Me: "Yes, did you try on your boots before starting?"
Robbie: (defensively) "Aye, for an hour or so last week. They were fine."
Me: "What do you have in the holdall?"
Robbie: "Food for the dug (dog)." Pets aren't allowed in hostels so he's put the dog in his tent and pitched it hidden in nearby woods (there are heavy fines for wild camping in this part of Loch Lomond). I'm sure it's well fed.
Good luck to Robbie, I really hope he finishes his challenge, that's what it's all about.
A short wet woodland walk along Loch Lomond's shores and I'm in the pleasant village of Balmaha and the comfort of Balmaha Bunkhouse which is run by Bob, an amicable Welsh mountaineer, and his wife.
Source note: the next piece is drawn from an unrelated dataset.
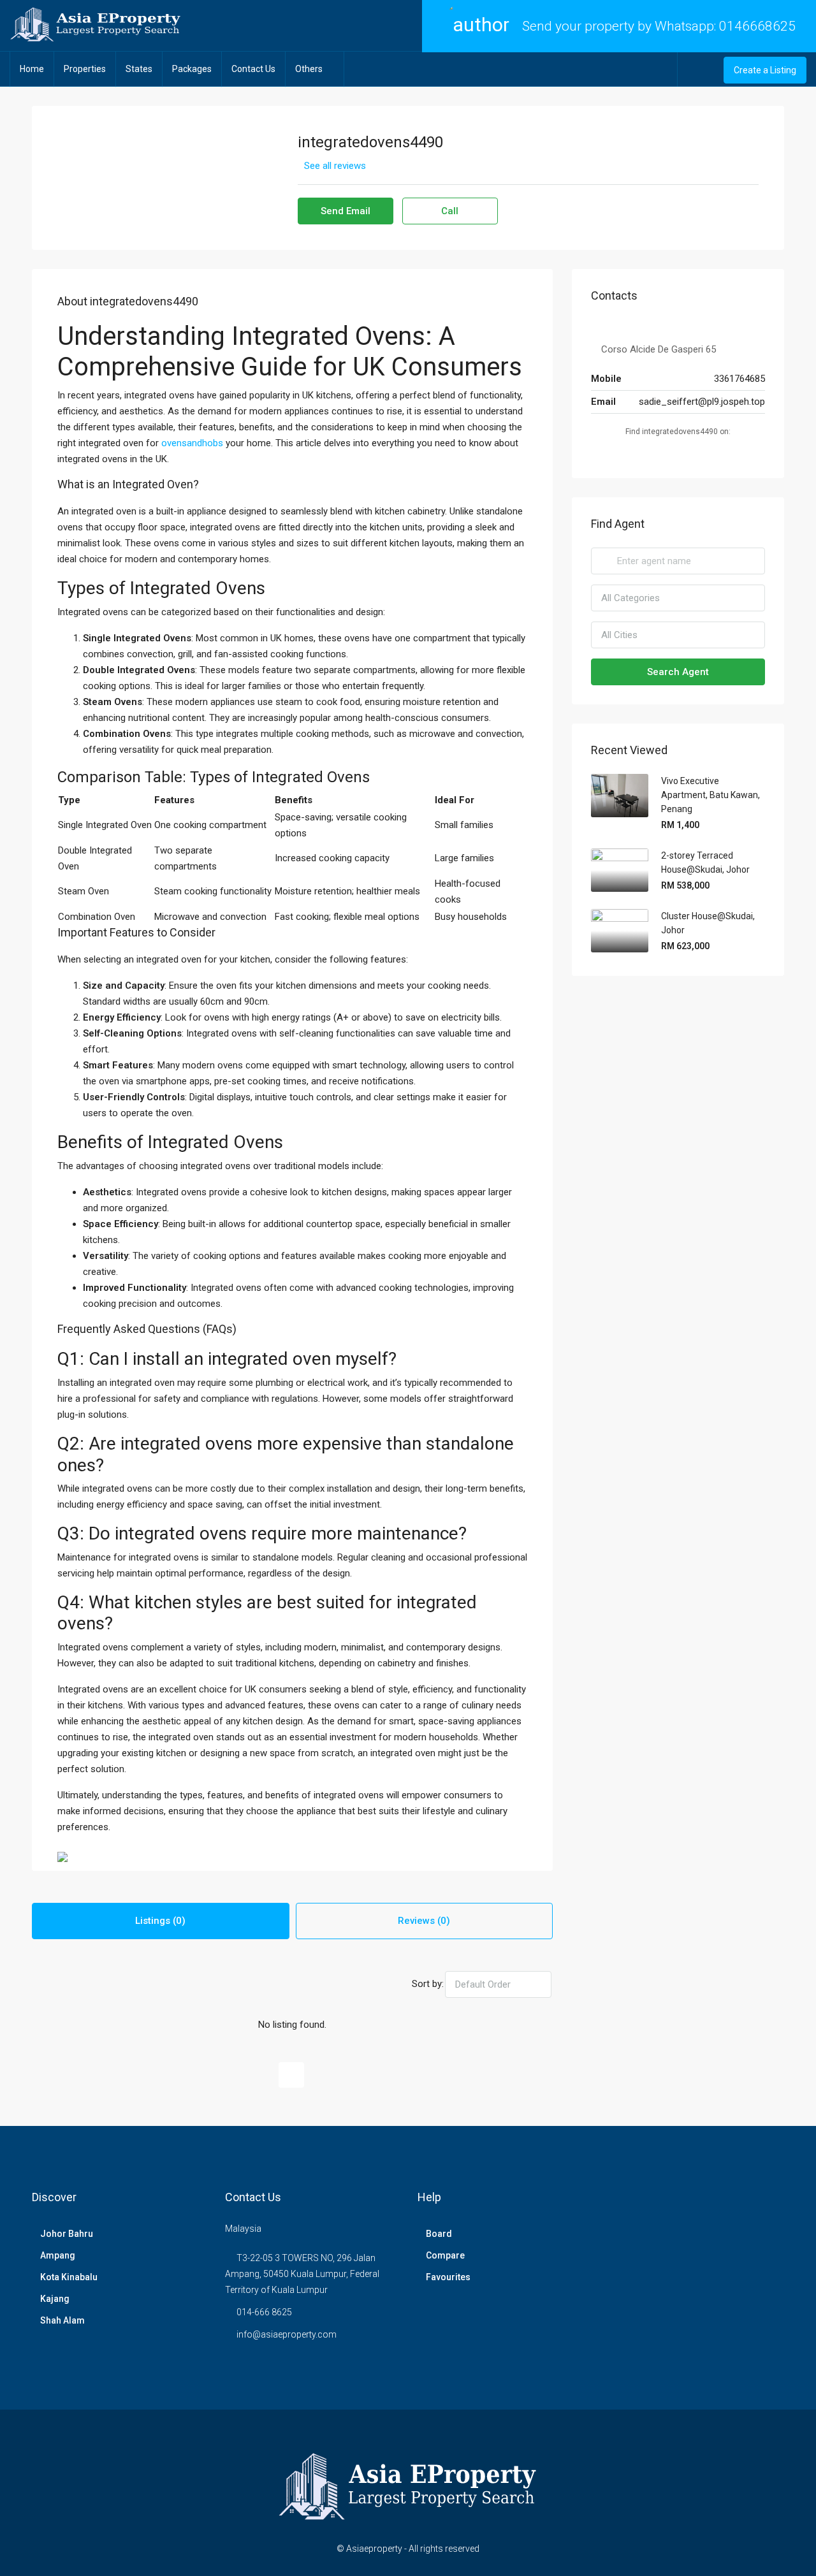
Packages (192, 69)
Monday 8: Balmaha to Milngavie (20 miles). Sunny with cloudy spells. Up and over Conic Hill, through Drymen (pronounced Dri-men) where walkers are flocking out of Glasgow towards me, thick and fast. A couple, like Robbie, festooned with clattering kitchenware, approach me.
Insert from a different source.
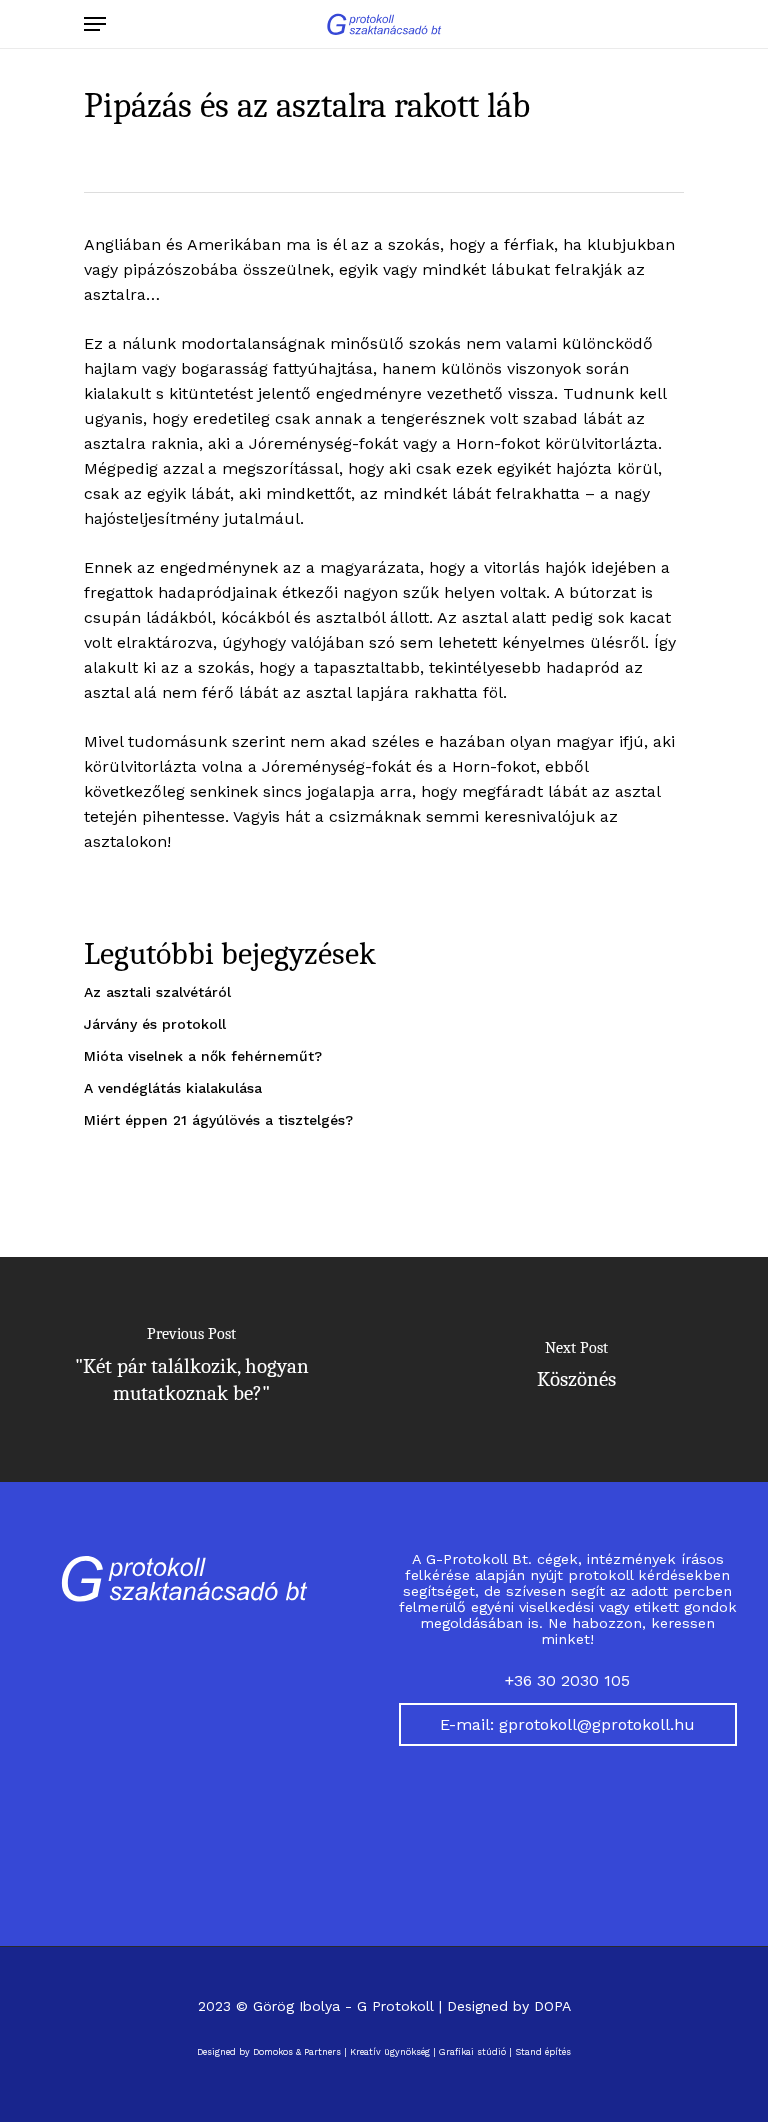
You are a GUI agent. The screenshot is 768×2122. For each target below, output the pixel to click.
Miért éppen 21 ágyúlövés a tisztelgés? (218, 1120)
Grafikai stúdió (472, 2052)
Man: "Hello pal, are we going the right way?"
Me: "I don't know. Where are you going?"
Man: (proudly) "We're going to Fort William!". Not nearby Drymen or Balmaha which would make more sense, but Fort William 90 miles or so further north.
Me: (pointing with my stick) "Yes, just carry on north for a fortnight and you'll be there".
Woman: (looking at man accusingly) "Is it north? I thought it was south. I'm dying for a pee".
Me: "Have a good day".
I guess many people start the West Highland Way but few finish it - it really is a bit more than a stroll in the park. As evening approaches I arrive in Milngavie (pronounced mill-guy) at the end, or start, of the wonderful West Highland Way.
Photos along the West Highland Way. I've now walked a total of 311 miles.